Autonomous Legal Reasoning: Legal and Ethical Issues in the Technologies of Conflict

Hollis_Cyberlaw_June2015

One of the highlights of my Fall semester was the opportunity to host a one-day workshop at Temple Law on how autonomous technology may impact the future of international humanitarian law (IHL) and the lawyers who practice it.  With co-sponsorship from the International Committee of the Red Cross (specifically, Rob Ramey and Tracey Begley) as well as Gary Brown of Marine Corps University, we wanted to have an inter-disciplinary conversation on the way autonomy may implicate the practice of law across a range of new technologies, including cyberwar, drones, and the potential for fully autonomous lethal weapons.  Although these technologies share common characteristics — most notably their ability (and sometimes their need) to operate in the absence of direct human control — discursive silos have emerged where these technologies tend to be discussed in isolation.

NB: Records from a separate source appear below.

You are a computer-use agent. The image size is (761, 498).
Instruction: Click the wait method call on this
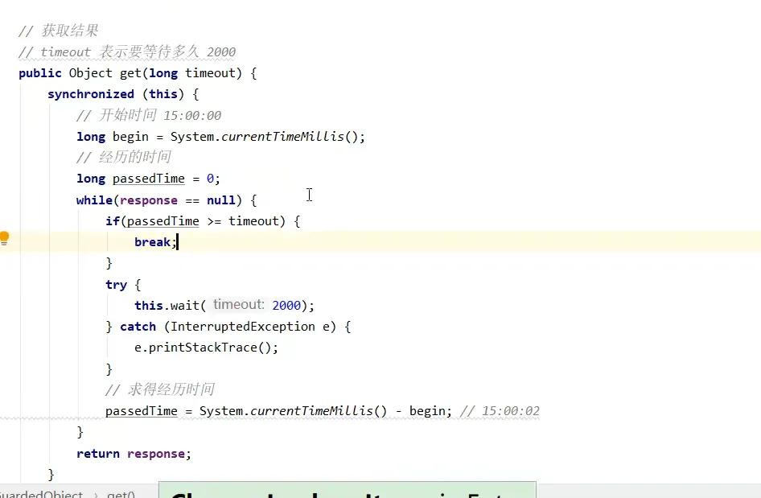pyautogui.click(x=184, y=305)
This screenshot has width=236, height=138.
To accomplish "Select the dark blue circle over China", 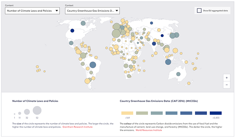I will [162, 35].
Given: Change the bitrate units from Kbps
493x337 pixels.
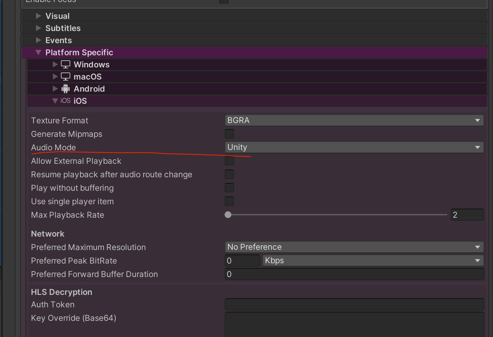Looking at the screenshot, I should click(x=373, y=261).
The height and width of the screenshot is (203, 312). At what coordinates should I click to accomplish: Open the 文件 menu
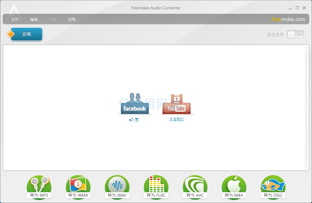click(15, 19)
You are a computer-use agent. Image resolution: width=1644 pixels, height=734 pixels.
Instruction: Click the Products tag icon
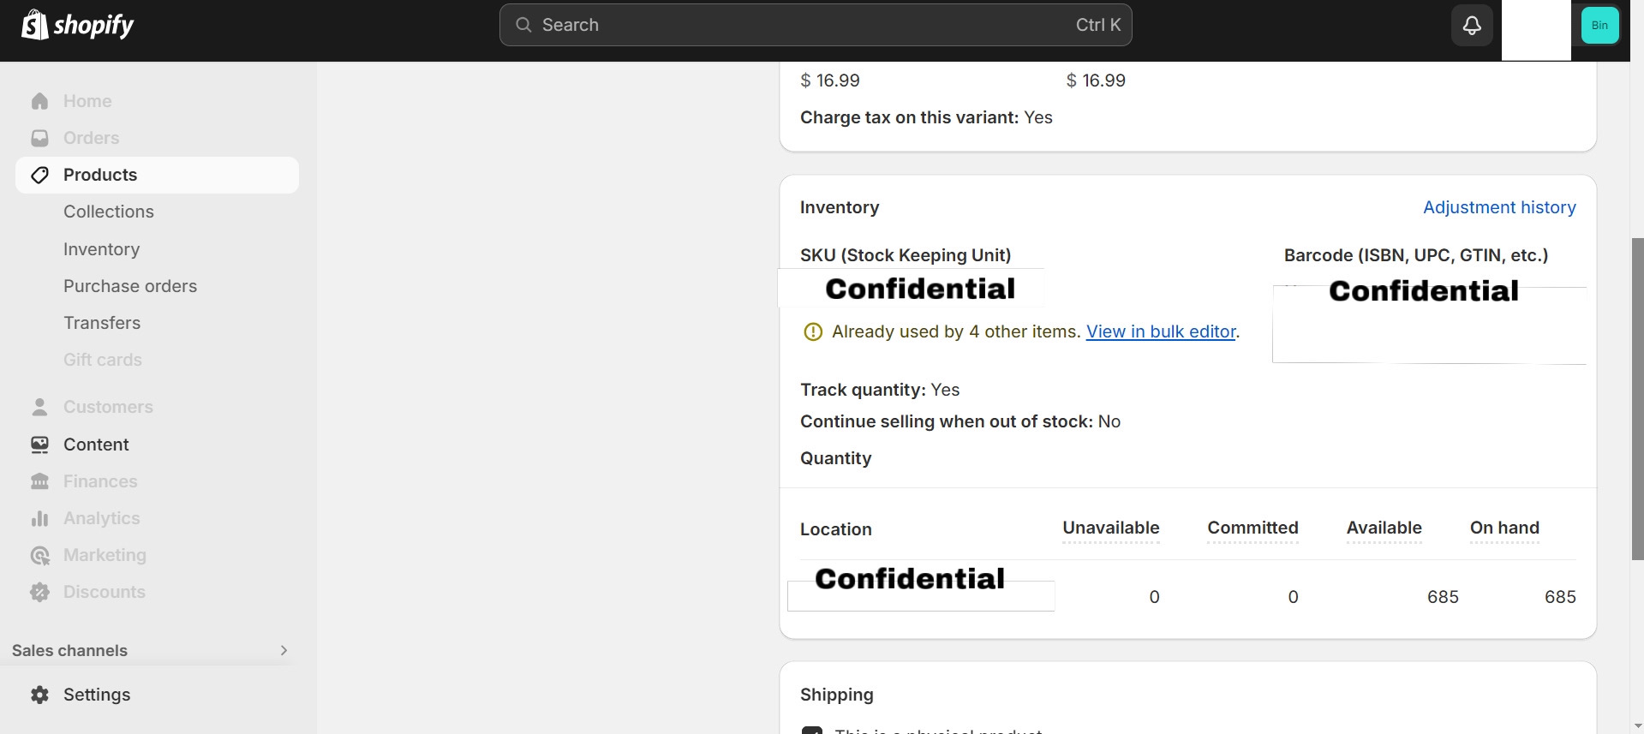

Our workshop sought to bridge this divide by including experts on all three technologies from an array of disciplinary backgrounds, including IHL, political science, and ethics (see here for a list of participants).  Fortunately, the day itself lived up to the hype, with a detailed agenda that prompted a wide-ranging set of conversations on the nature of the technology, the ethical issues, as well as IHL’s current regulations and its likely future evolution.  Subject to the Chatham House Rule, the ICRC has published summaries of these conversations on their blog, Intercross.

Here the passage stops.